Nel frattempo Salvini usa l’effetto Trump per affermare il suo primato nel centrodestra, e chiama a raccolta pezzi di Forza Italia che sembrano aderire al suo progetto
«Non penso che Salvini creda davvero che oggi il problema che interessa gli italiani, o anche solo i nostri elettori, sia il nome del leader. Prima bisognerà verificare e capire tante cose: come andrà il referendum e con quale legge elettorale si andrà a votare. È ingenuo immaginare di crescere politicamente soltanto esasperando i toni o alimentando le polemiche. Dopo il referendum, con la vittoria del No, ci dovremo porre un solo problema: quello di far andare al più presto il Paese alle urne, con un sistema elettorale condiviso che possa funzionare davvero».
Se vincesse il No e Renzi dovesse dimettersi, sarebbe necessario un esecutivo per modificare la legge elettorale. Quale tipo di governo eventualmente chiedereste al capo dello Stato durante le consultazioni? E Forza Italia sosterrebbe questo gabinetto, magari anche solo con un appoggio esterno?
«Ora pensiamo a far vincere il No al referendum per il bene dell’Italia e degli italiani. Sarà poi il presidente della Repubblica a decidere la formula di governo più adeguata. E noi ci regoleremo di conseguenza, mettendo in campo – ancora una volta – il nostro senso dello Stato e il nostro senso di responsabilità ».
Sulla legge elettorale, lei chiede di accantonare il doppio turno dell’Italicum e di varare un sistema proporzionale a turno unico, rafforzato con un premio di maggioranza. Ma in Italia ormai ci sono tre poli, dunque sarebbe altissima la probabilità – dopo il voto – che nessuno arrivi a ottenere la maggioranza dei seggi.
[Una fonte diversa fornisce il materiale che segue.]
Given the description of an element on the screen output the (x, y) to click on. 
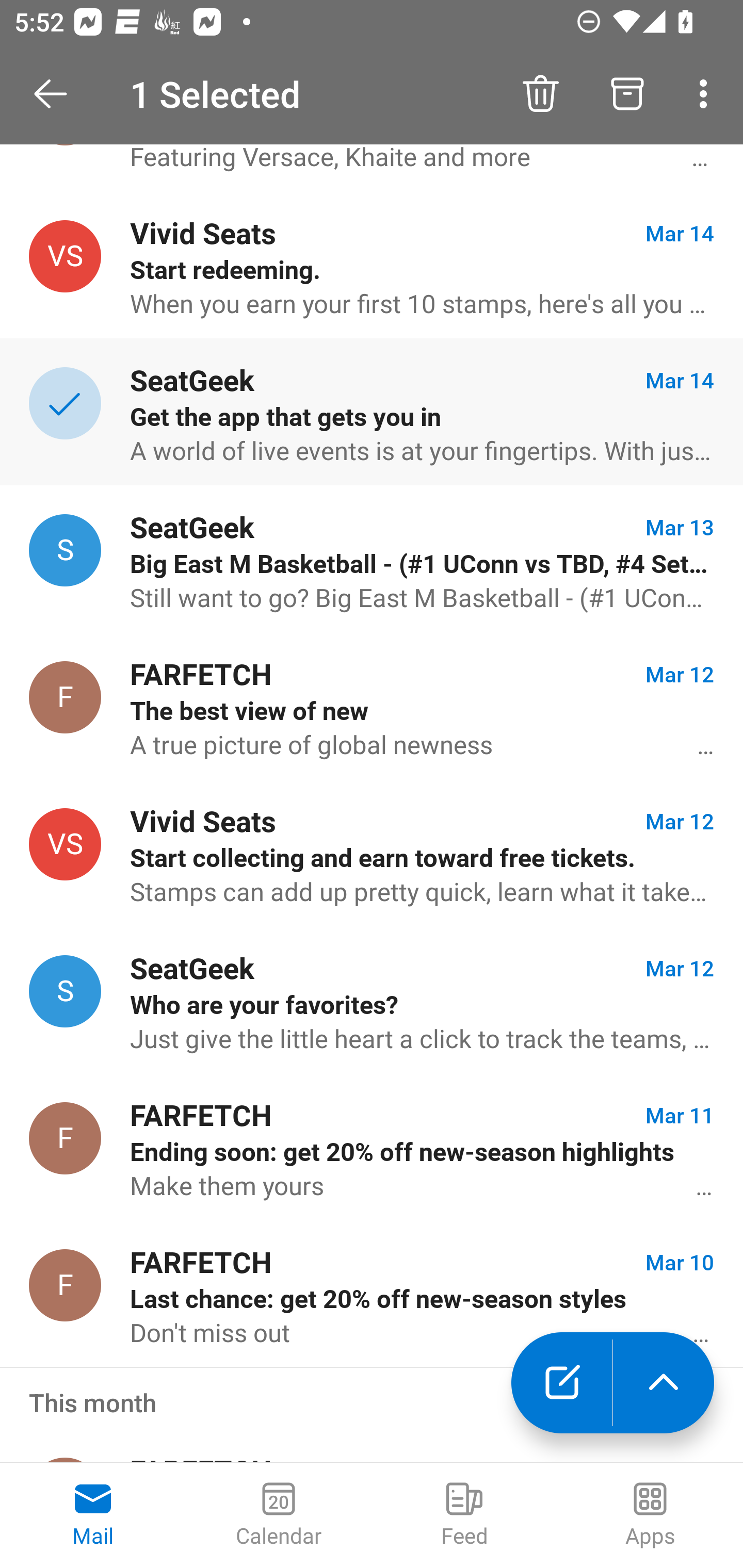
Delete (540, 93)
Archive (626, 93)
More options (706, 93)
Open Navigation Drawer (57, 94)
Vivid Seats, tickets@live.vividseats.com (64, 256)
SeatGeek, events@seatgeek.com (64, 550)
FARFETCH, farfetch@email.farfetch.com (64, 697)
Vivid Seats, tickets@live.vividseats.com (64, 844)
SeatGeek, events@seatgeek.com (64, 990)
FARFETCH, farfetch@email.farfetch.com (64, 1138)
FARFETCH, farfetch@email.farfetch.com (64, 1285)
New mail (561, 1382)
launch the extended action menu (663, 1382)
Calendar (278, 1515)
Feed (464, 1515)
Apps (650, 1515)
Given the description of an element on the screen output the (x, y) to click on. 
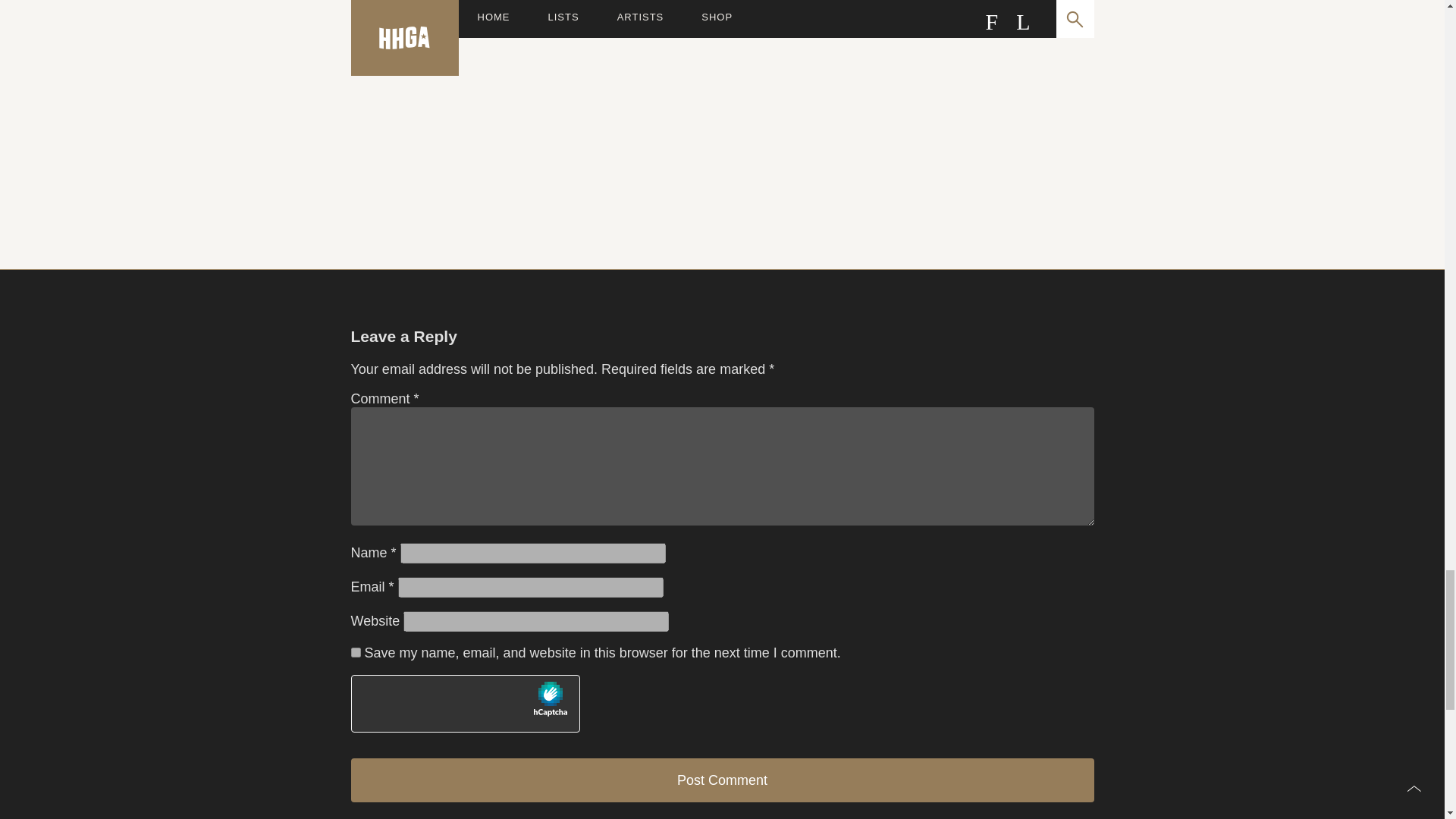
yes (354, 652)
Post Comment (721, 780)
Post Comment (721, 780)
Given the description of an element on the screen output the (x, y) to click on. 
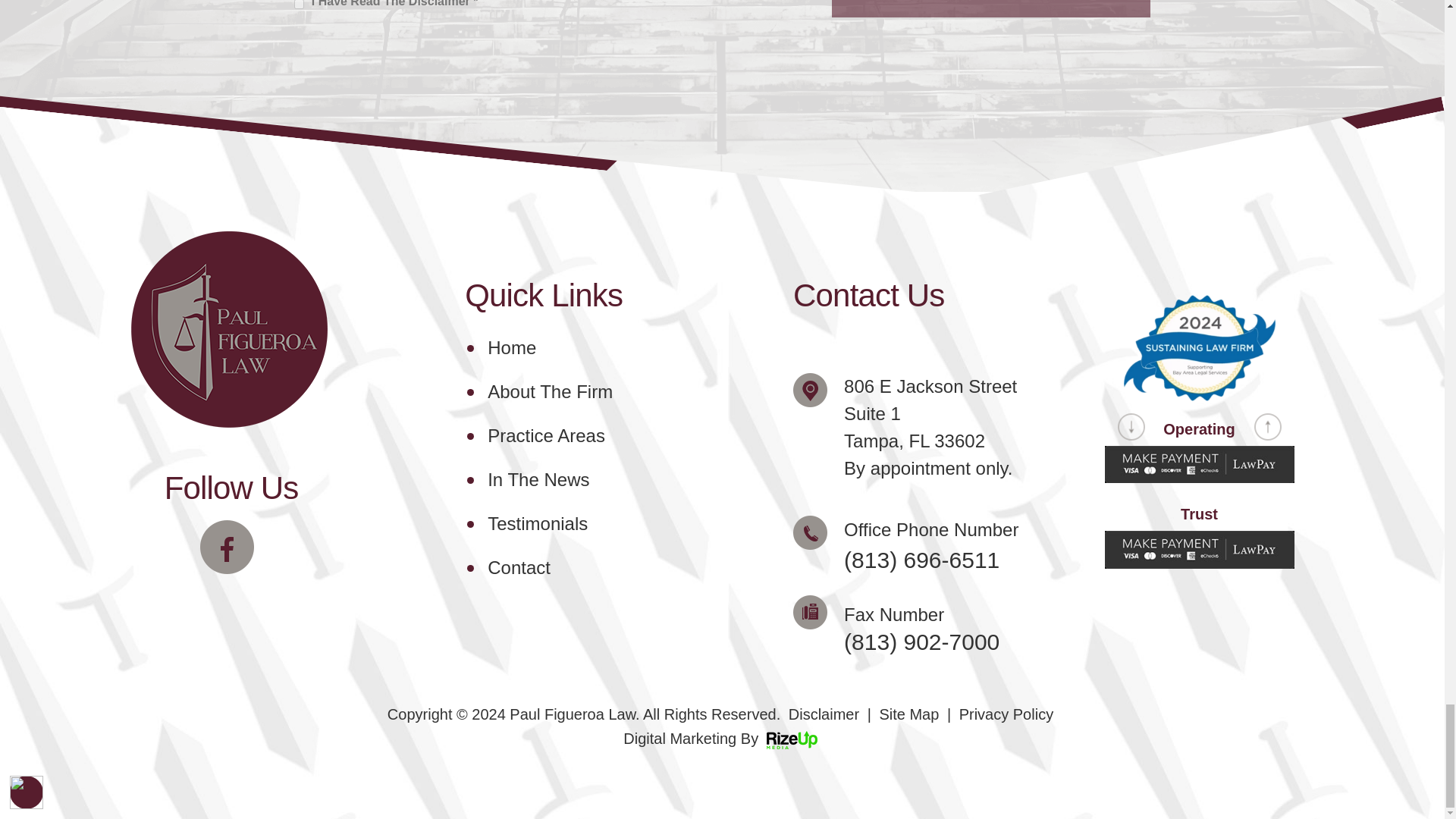
Submit Now (990, 8)
Given the description of an element on the screen output the (x, y) to click on. 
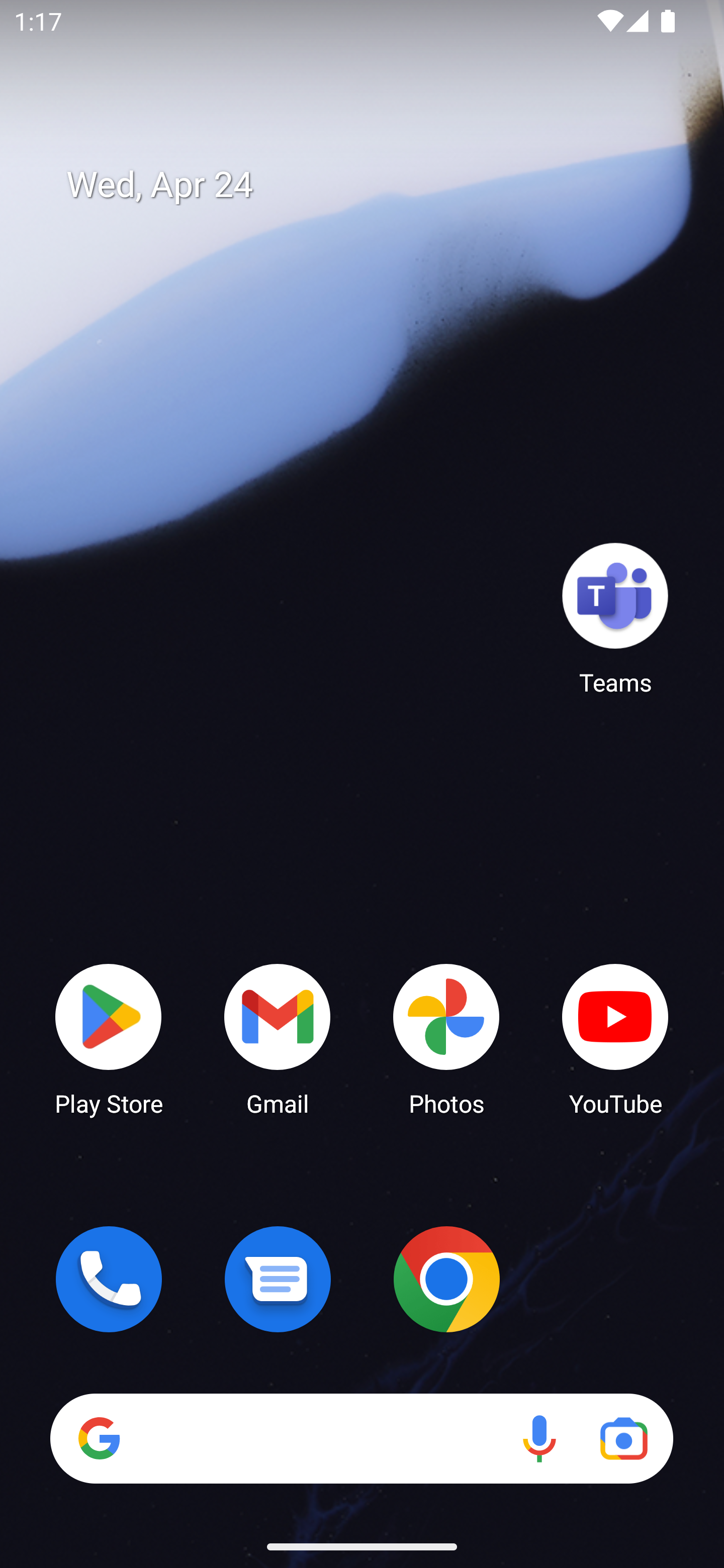
Wed, Apr 24 (375, 184)
Teams (615, 617)
Play Store (108, 1038)
Gmail (277, 1038)
Photos (445, 1038)
YouTube (615, 1038)
Phone (108, 1279)
Messages (277, 1279)
Chrome (446, 1279)
Search Voice search Google Lens (361, 1438)
Voice search (539, 1438)
Google Lens (623, 1438)
Given the description of an element on the screen output the (x, y) to click on. 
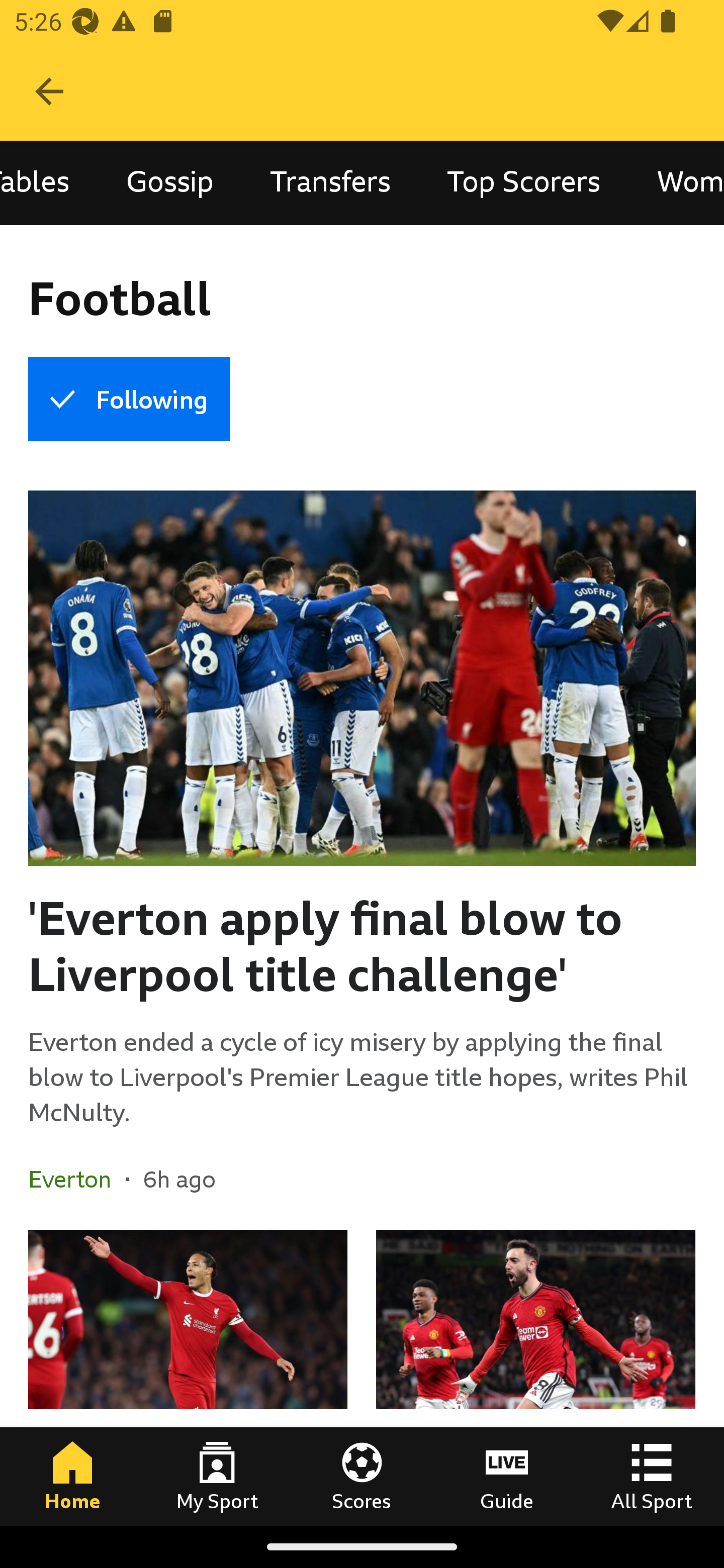
Navigate up (49, 91)
Tables (48, 183)
Gossip (169, 183)
Transfers (329, 183)
Top Scorers (523, 183)
Women (676, 183)
Following Football Following (129, 398)
Everton In the section Everton (76, 1178)
Van Dijk questions desire of team-mates after loss (188, 1377)
Man Utd fight back twice to beat Sheff Utd (535, 1377)
My Sport (216, 1475)
Scores (361, 1475)
Guide (506, 1475)
All Sport (651, 1475)
Given the description of an element on the screen output the (x, y) to click on. 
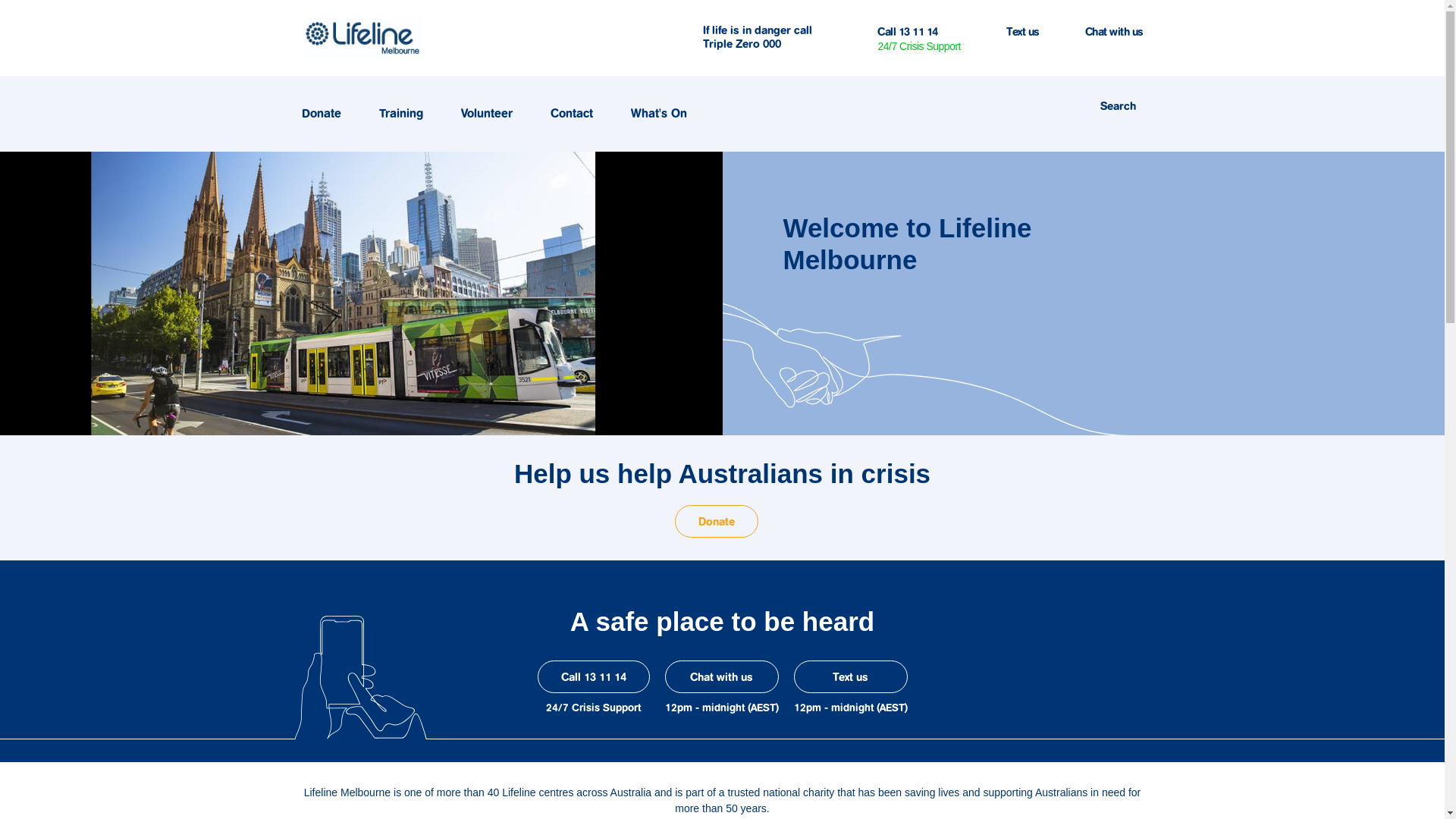
000 Element type: text (771, 44)
Chat with us Element type: text (1113, 32)
Chat with us Element type: text (721, 676)
Search Element type: text (1117, 104)
Text us Element type: text (849, 676)
What's On Element type: text (665, 113)
Volunteer Element type: text (493, 113)
Training Element type: text (407, 113)
Donate Element type: text (716, 521)
Text us Element type: text (1022, 32)
Call 13 11 14 Element type: text (592, 676)
Contact Element type: text (578, 113)
Donate Element type: text (328, 113)
Call 13 11 14
24/7 Crisis Support Element type: text (918, 38)
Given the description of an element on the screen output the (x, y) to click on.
In quel caso, forze di due poli diversi dovrebbero allearsi in Parlamento: in quel contesto, sarebbe pronto a collaborare per garantire un governo al Paese?
«Chiedo una legge elettorale proporzionale a turno unico per una ragione che mi pare evidente: la realtà politica italiana è cambiata. Un tempo esistevano due poli, ora ne esistono tre. Vent’anni fa votava l’80% degli italiani, e allora un sistema maggioritario aiutava il polo vincitore ad avere numeri sicuri per governare. Ma il vincitore rappresentava la maggioranza degli elettori, o ci andava molto vicino. Oggi invece ognuno dei tre poli rappresenta circa un terzo dei votanti. E i votanti sono la metà degli aventi diritto al voto. Quindi un sistema come l’Italicum – nel quale chi vince piglia tutto – avrebbe come effetto che un partito o uno schieramento con il 15-20% del consenso effettivo potrebbe tenere in mano tutte le leve di governo del Paese. Questo è il vero problema della legge elettorale. Noi dobbiamo tornate ad essere una vera democrazia. E, lo ripeto, ci è necessaria – al di là delle tecnicalità – una legge che, impedendo finalmente ogni possibilità di brogli, garantisca la corrispondenza fra la maggioranza in Parlamento e la vera maggioranza degli italiani. In questo caso, noi ci candideremo a vincere. Saranno altri a doversi porre il problema di collaborare con noi».